- Location of Limestone, Maine
- Coordinates: 46°54′40″N 67°49′51″W﻿ / ﻿46.91111°N 67.83083°W
- Country: United States
- State: Maine
- County: Aroostook
- Town: Limestone

Area
- • Total: 2.65 sq mi (6.86 km^{2})
- • Land: 2.65 sq mi (6.86 km^{2})
- • Water: 0 sq mi (0.00 km^{2})
- Elevation: 614 ft (187 m)

Population (2020)
- • Total: 874
- • Density: 330.0/sq mi (127.41/km^{2})
- Time zone: UTC-5 (Eastern (EST))
- • Summer (DST): UTC-4 (EDT)
- ZIP Code: 04750
- Area code: 207
- FIPS code: 23-39265
- GNIS feature ID: 2377925

= Limestone (CDP), Maine =

Limestone is a census-designated place (CDP) comprising the main village within the town of Limestone in Aroostook County, Maine, United States. The population was 1,075 at the 2010 census, out of a population of 2,314 for the entire town.

==Geography==
The Limestone CDP is located slightly east of the center of the town of Limestone. U.S. Route 1A runs north-south through the center of the CDP, intersecting Maine State Routes 229 and 89.

According to the United States Census Bureau, the CDP has a total area of 6.8 sqkm, all land.

==Demographics==

| Languages (2000) | Percent |
|---|---|
| Spoke English at home | 89.07% |
| Spoke French at home | 8.50% |
| Spoke Spanish at home | 2.43% |

At the 2000 census, there were 1,453 people, 420 households and 272 families residing in the CDP. The population density was 557.0 PD/sqmi. There were 495 housing units at an average density of 189.8 /sqmi. The racial makeup of the CDP was 87.96% White, 6.06% Black or African American, 0.83% Native American, 1.86% Asian, 0.89% from other races, and 2.41% from two or more races. Hispanic or Latino of any race were 4.75% of the population.

There were 420 households, of which 26.4% had children under the age of 18 living with them, 51.9% were married couples living together, 8.6% had a female householder with no husband present, and 35.2% were non-families. 31.7% of all households were made up of individuals, and 11.7% had someone living alone who was 65 years of age or older. The average household size was 2.27 and the average family size was 2.81.

Age distribution was 26.7% under the age of 18, 24.4% from 18 to 24, 17.0% from 25 to 44, 20.6% from 45 to 64, and 11.3% who were 65 years of age or older. The median age was 24 years. For every 100 females, there were 124.6 males. For every 100 females age 18 and over, there were 120.5 males.
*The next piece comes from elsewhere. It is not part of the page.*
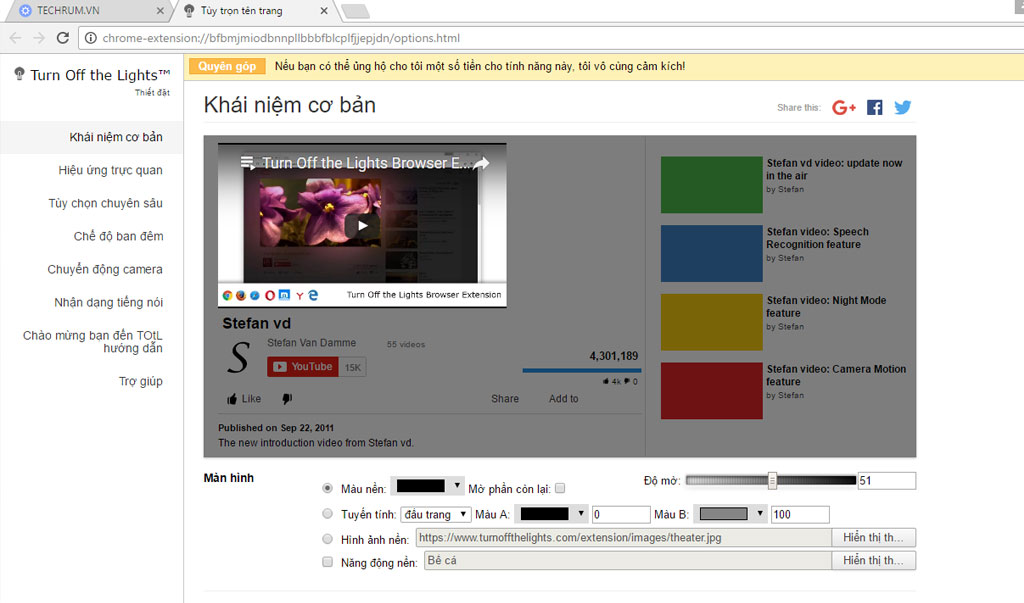
Task: Open the video playlist menu icon
Action: [247, 162]
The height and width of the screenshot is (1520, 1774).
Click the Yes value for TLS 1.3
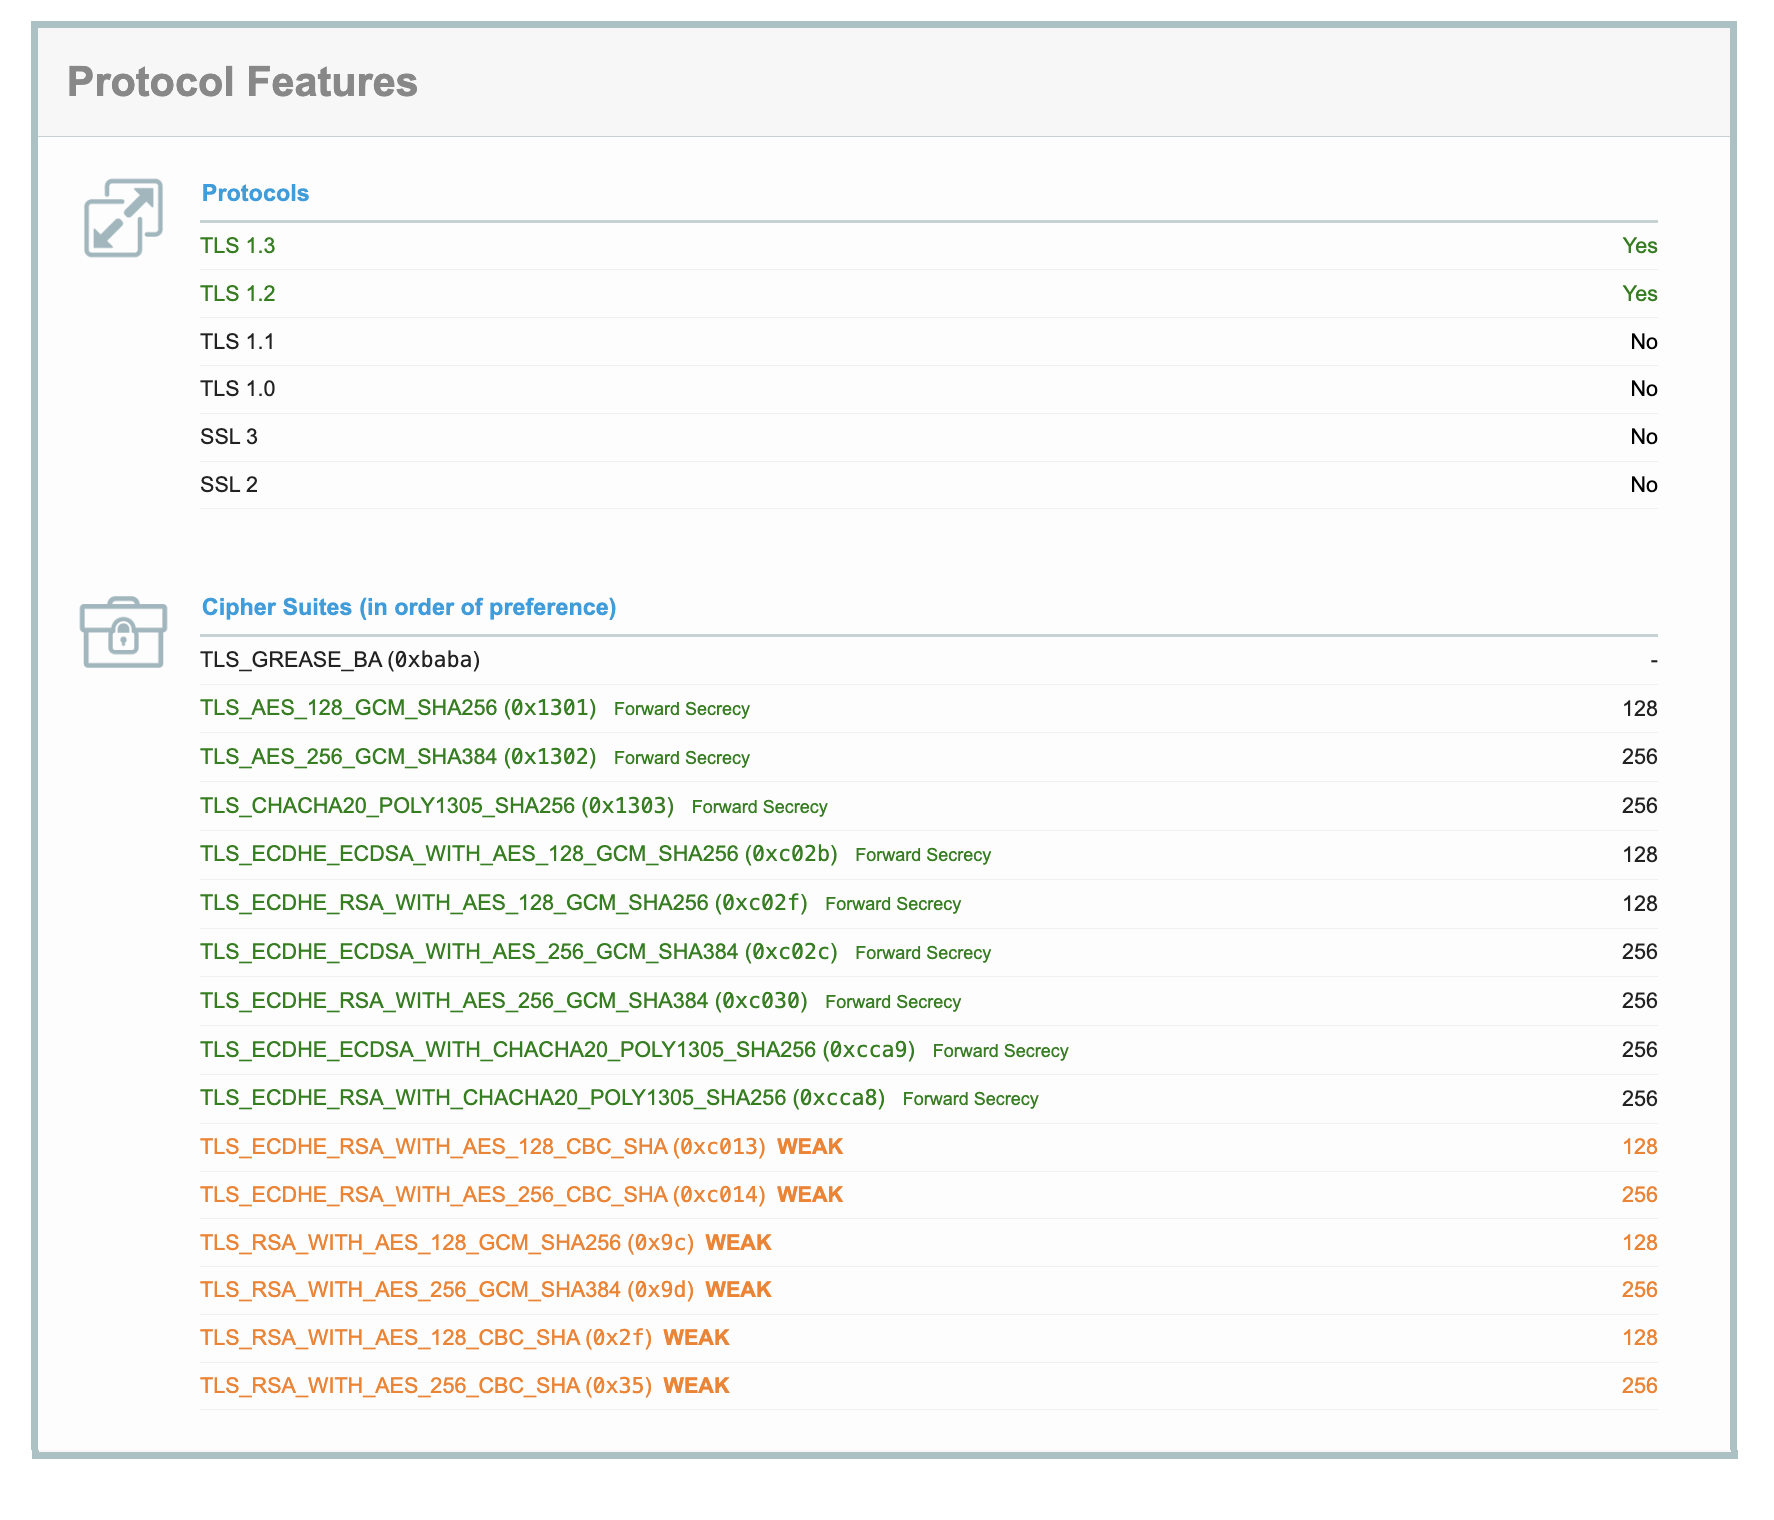point(1639,246)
The median household income was $33,600, and the median family income was $34,250. Males had a median income of $30,278 versus $15,948 for females. The per capita income for the CDP was $11,160. About 6.8% of families and 26.8% of the population were below the poverty line, including 15.4% of those under age 18 and none of those age 65 or over.

Historical population
| Census | Pop. | Note | %± |
| 2020 | 874 |  | — |
U.S. Decennial Census

==Education==
The school district for this community is Limestone Public Schools, an elementary school district.